- Theatrical release poster
- Directed by: Fred Olen Ray
- Written by: Pat Moran
- Produced by: Fred Olen Ray Kimberly A. Ray
- Starring: Daniel Zykov Molly Morgen Lamont David DeLuise David Chokachi
- Cinematography: Theo Angell
- Edited by: Randy Carter
- Music by: Matthew Janszen
- Distributed by: Cambria Hankin
- Release date: October 30, 2013;
- Country: United States
- Language: English

= Abner, the Invisible Dog =

Abner, the Invisible Dog is a 2013 American comedy film directed by Fred Olen Ray and written by Pat Moran.
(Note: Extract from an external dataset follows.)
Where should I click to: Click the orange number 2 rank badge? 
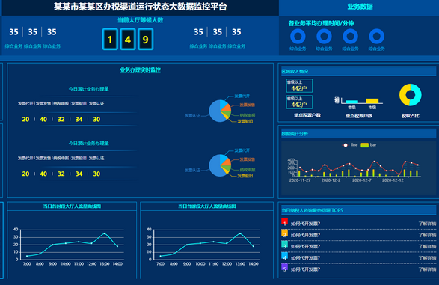[284, 233]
It stars Daniel Zykov, Molly Morgen Lamont, David DeLuise, and David Chokachi.

== Premise ==
As Chad is celebrating his thirteenth birthday, his dog Abner starts talking and becoming invisible.

== Cast ==
- Daniel Zykov as Chad
- Molly Morgen Lamont as Sophie
- David DeLuise as Murdoch
- David Chokachi as Denning
- Ben Giroux as Kane
- Robert R. Shafer as Charlie
- Nancy Sullivan as Jackie
- Ted Monte as Ned
- Jennifer Keller as Sharon
- Jacqui Holland as Candi
- Jane Kean as Tante Ida
- Bryce Hurless as Josh
- Christopher Bones as Kevin
- Brian Nolan as The Clerk
- Marc Barnes as Hayes
- David Moretti as Ed
- Sean Christopher as Guard
- Mark Lindsay Chapman as Abner, a talking Old English Sheepdog (voice)

== Reception ==
CommonSenseMedia described the film as "Dimwitted dog tale with bumbling villains, farts, bullies."